## [Assigned task]
What you return must match, exactly, the lines running from the one containing "Viewport: 1024px width, 708px" to the end of the data, both included, and must contain no pictures.

++++++++

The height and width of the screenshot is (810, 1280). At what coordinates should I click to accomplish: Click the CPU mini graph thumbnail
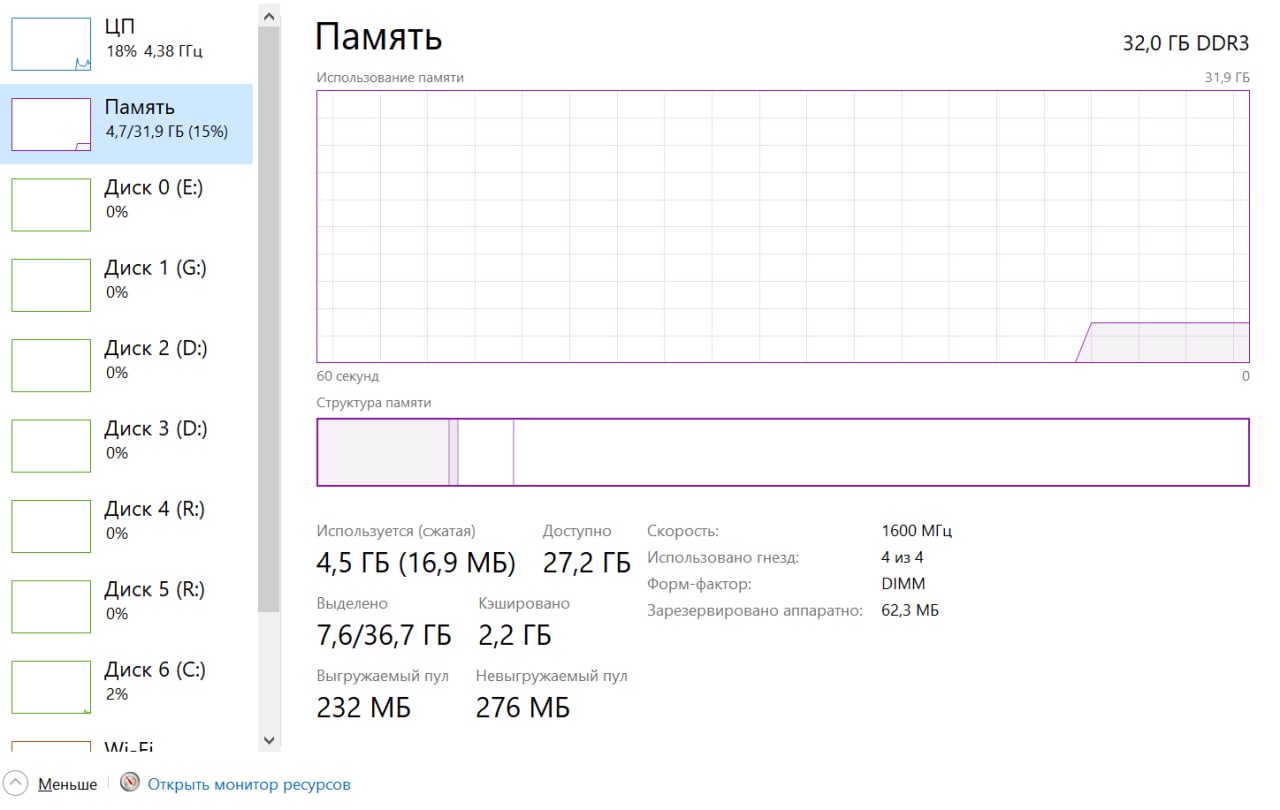(51, 44)
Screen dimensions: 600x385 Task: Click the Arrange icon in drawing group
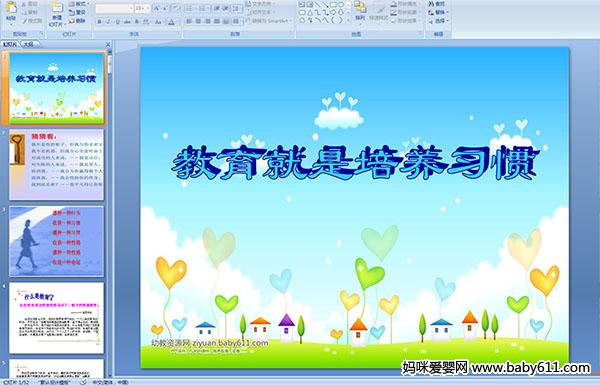pyautogui.click(x=360, y=10)
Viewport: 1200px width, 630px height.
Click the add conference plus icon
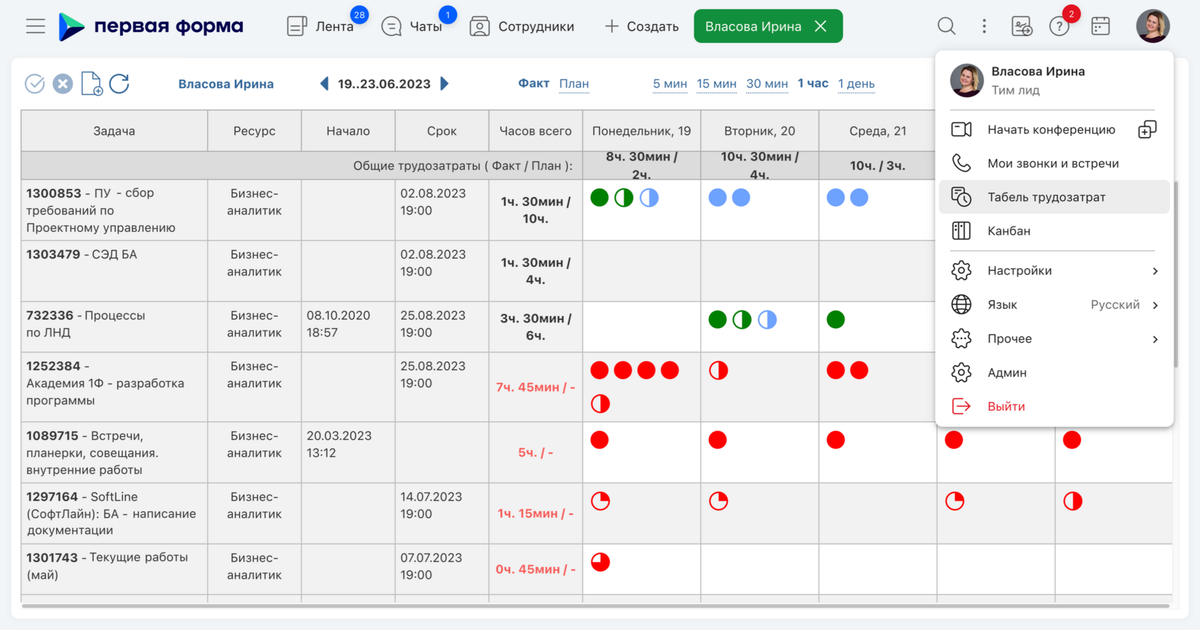click(1147, 129)
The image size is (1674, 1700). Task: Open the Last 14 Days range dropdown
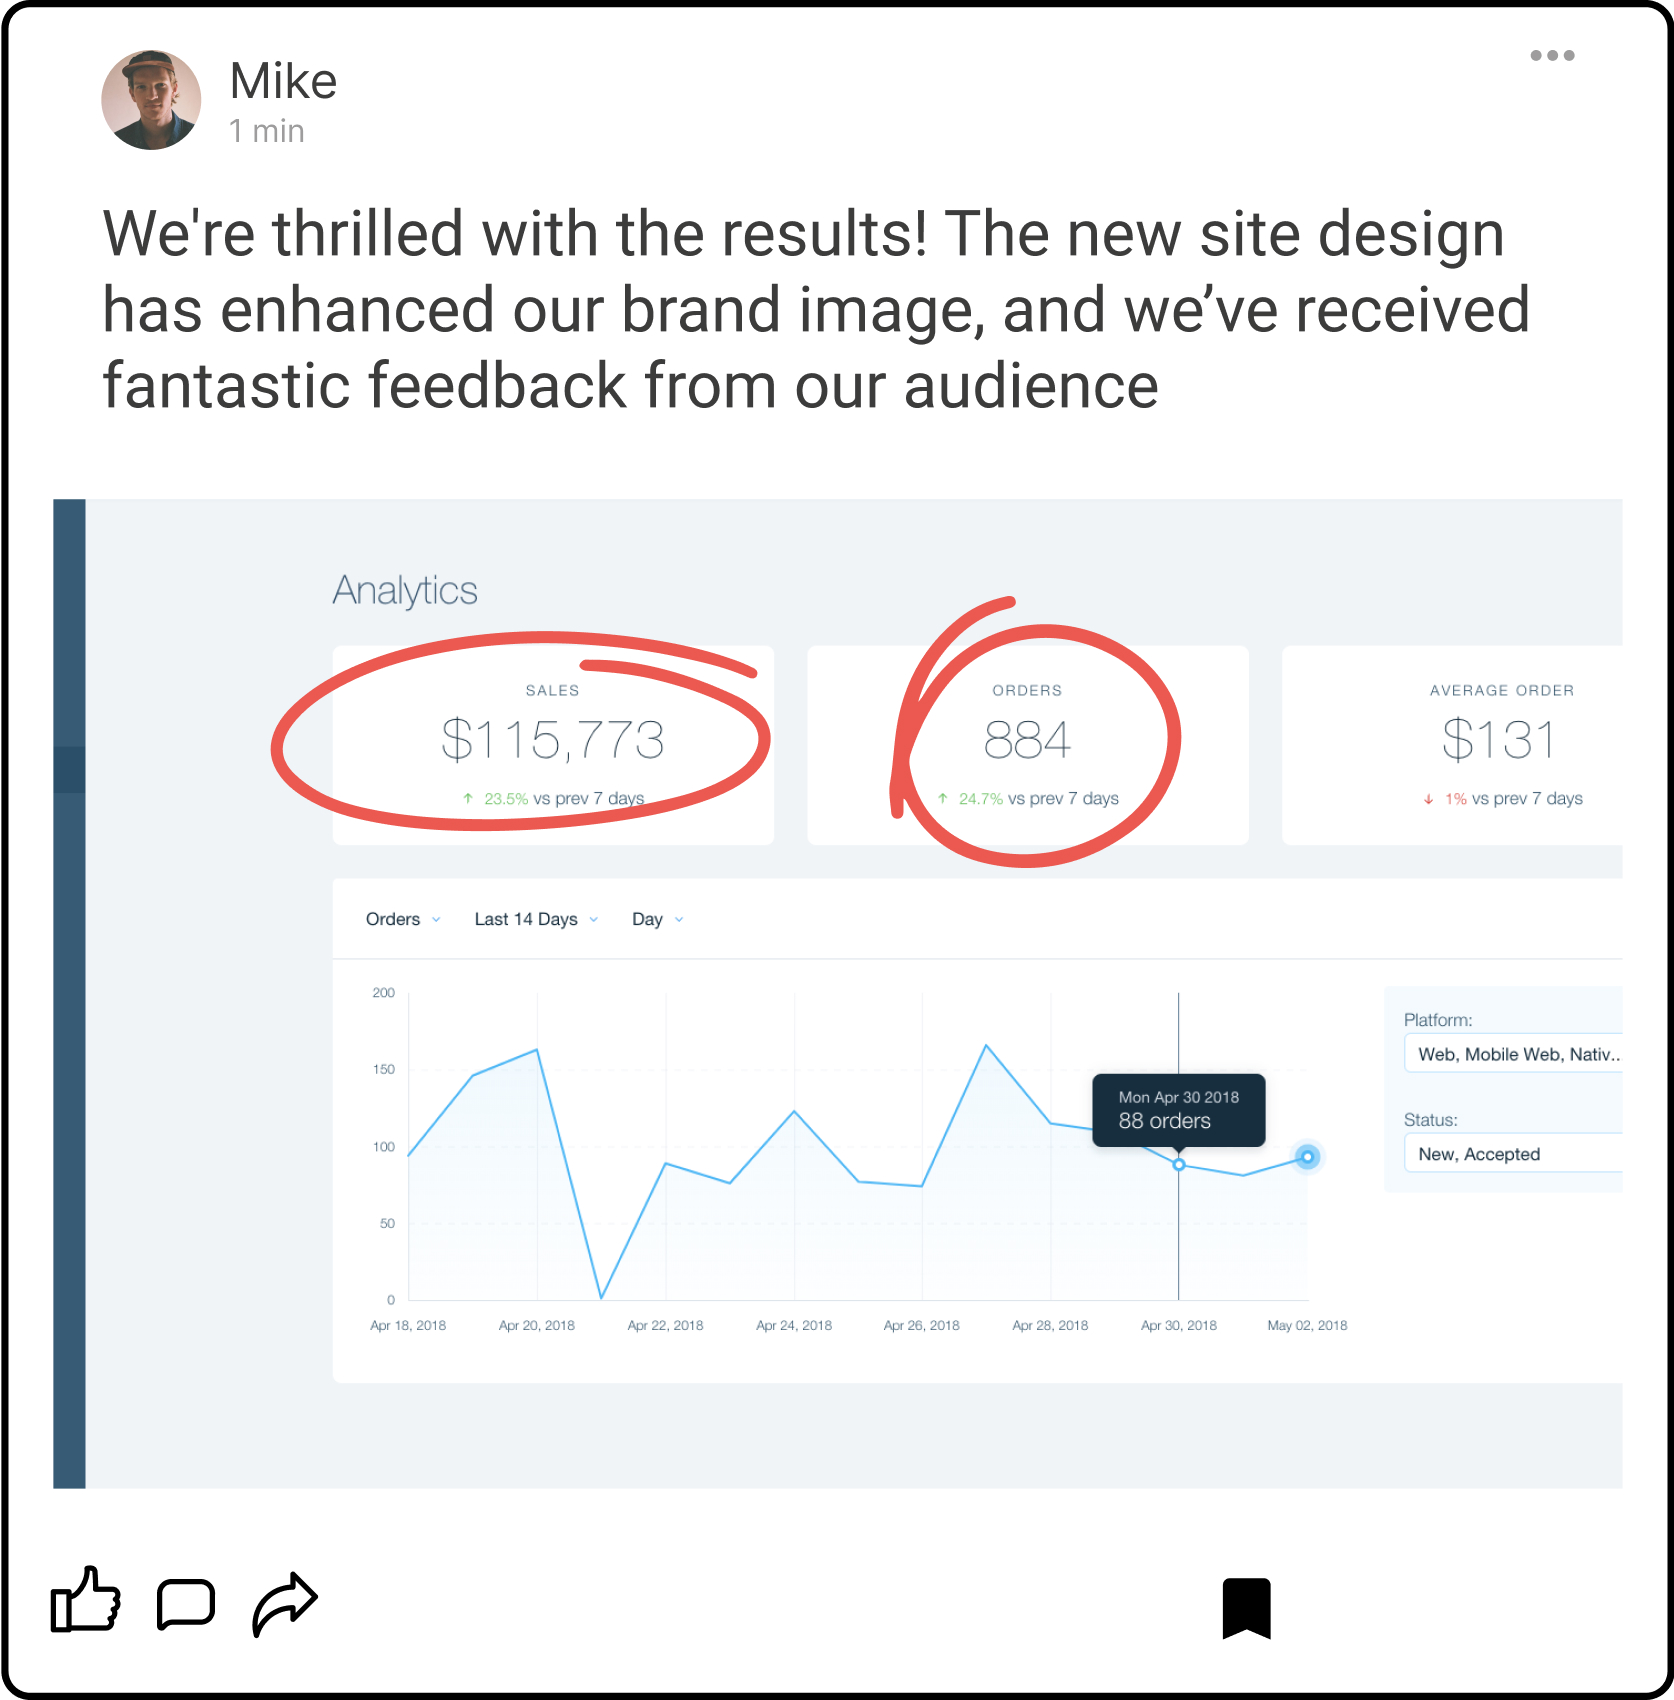pos(535,919)
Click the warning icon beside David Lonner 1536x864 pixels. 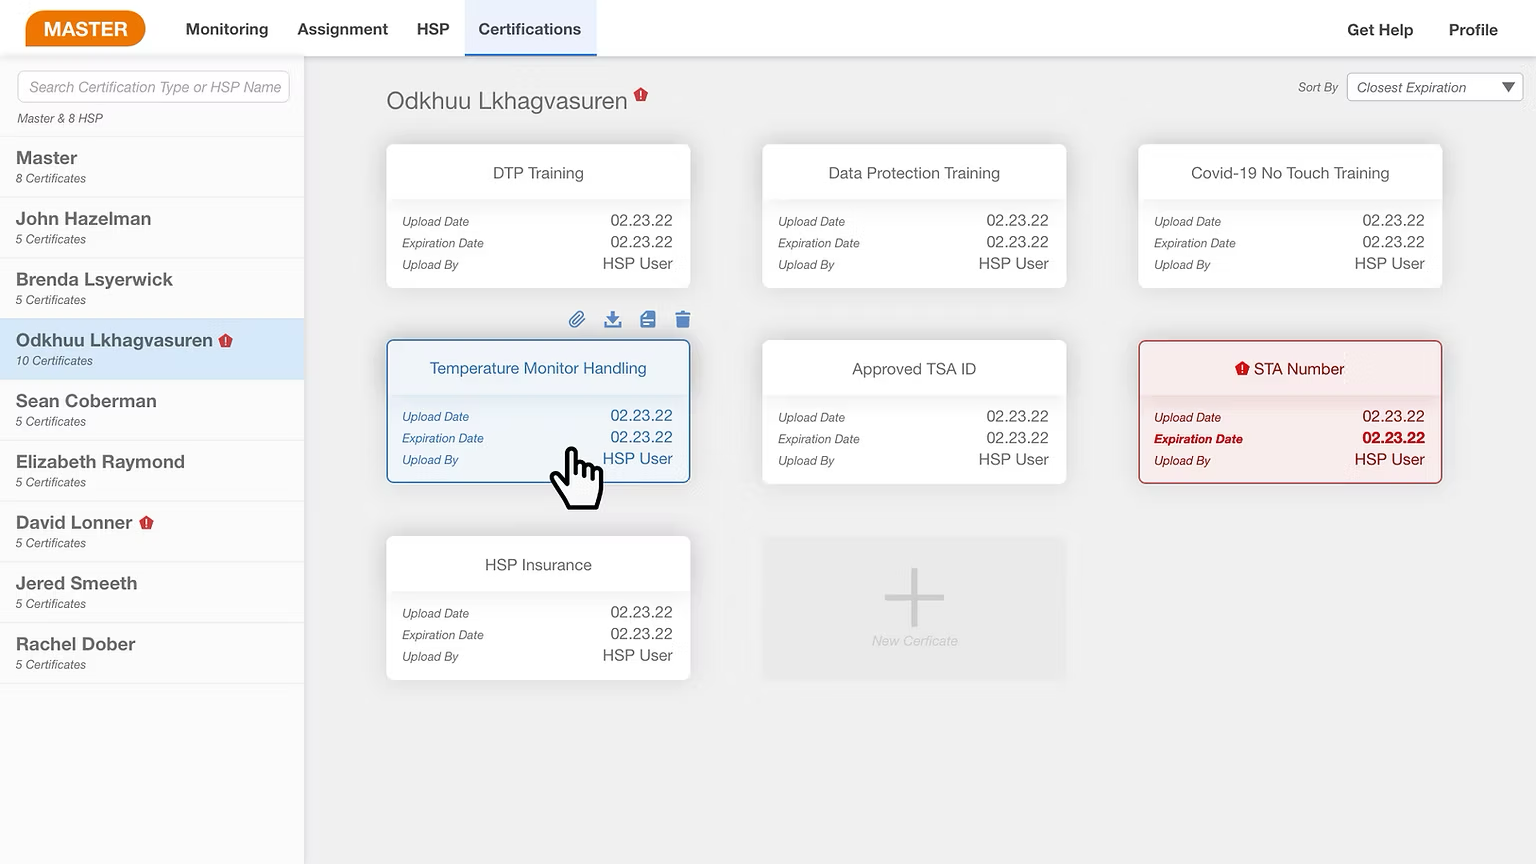[147, 523]
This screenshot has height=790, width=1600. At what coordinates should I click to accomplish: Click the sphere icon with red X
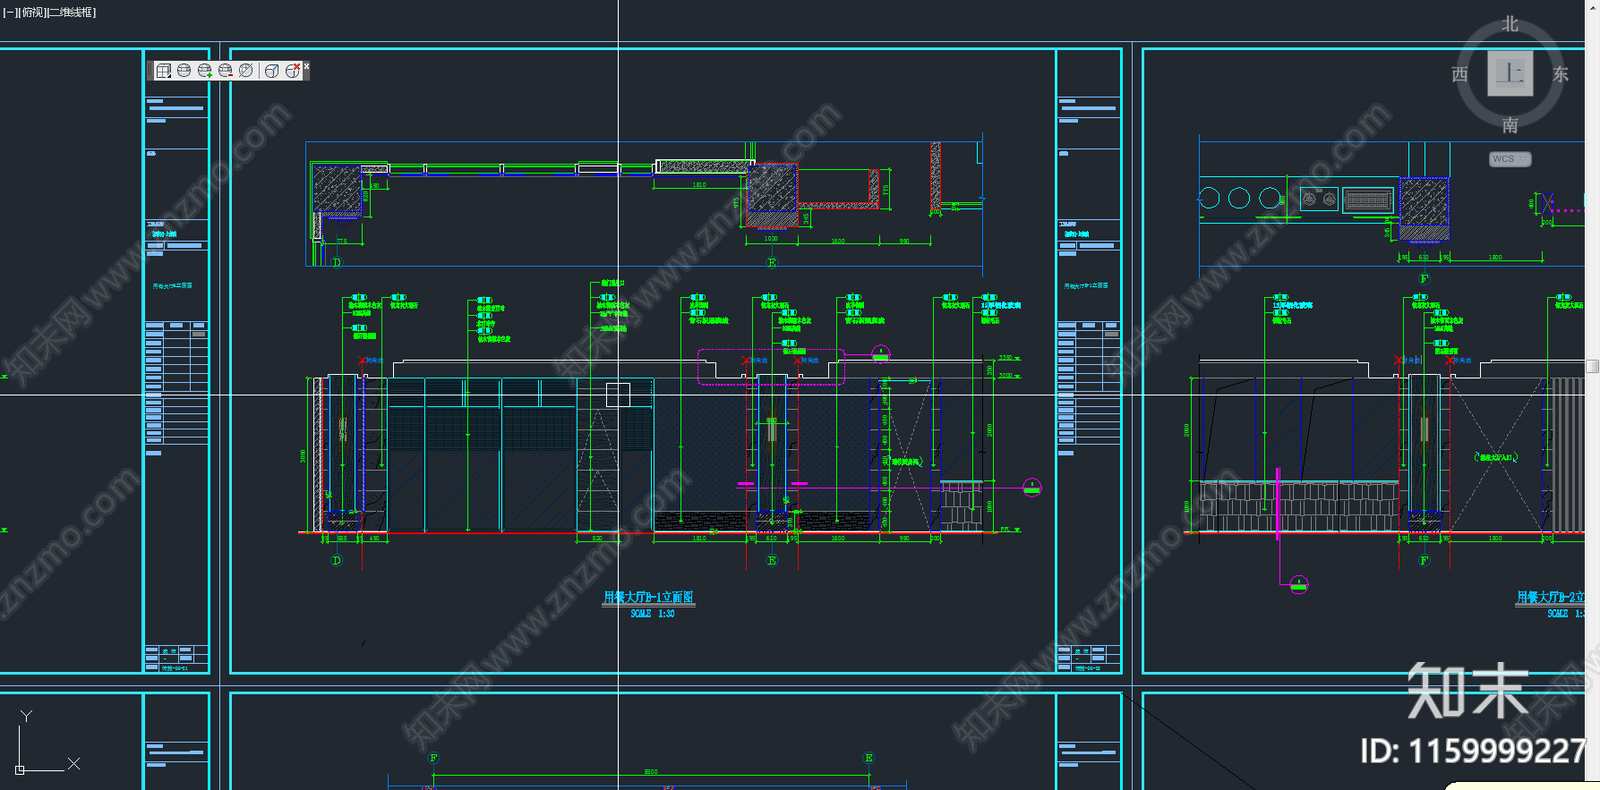point(292,70)
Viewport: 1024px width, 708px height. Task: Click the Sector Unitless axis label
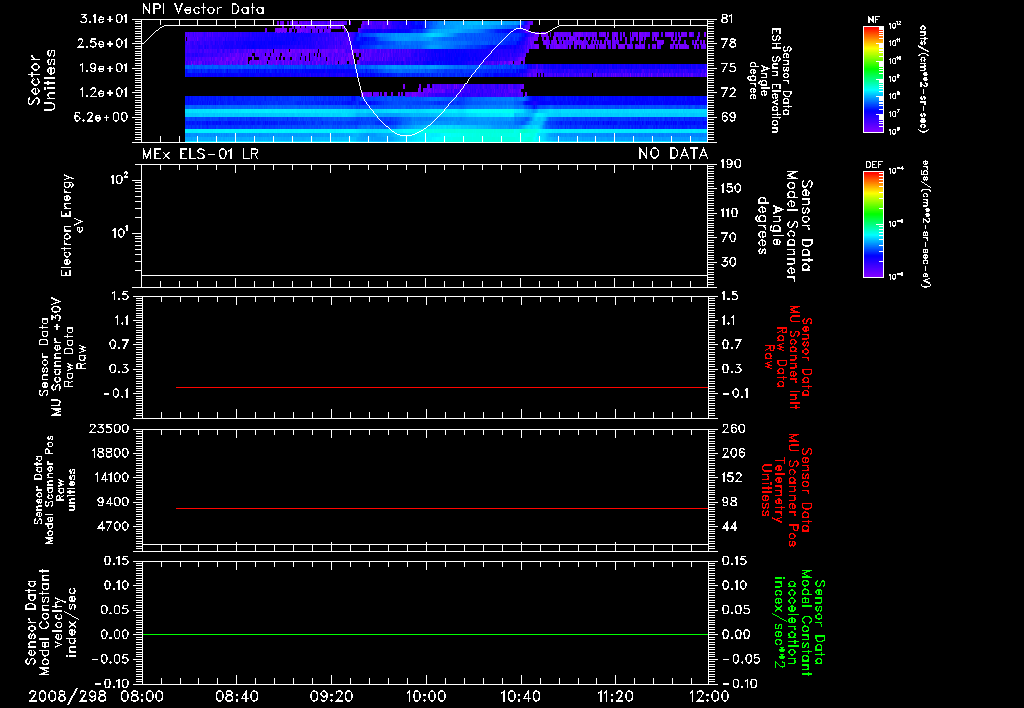42,80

++++++++

## [Output for this exercise]
Viewport: 1024px width, 708px height. Task: Click the Sector Unitless axis label
42,80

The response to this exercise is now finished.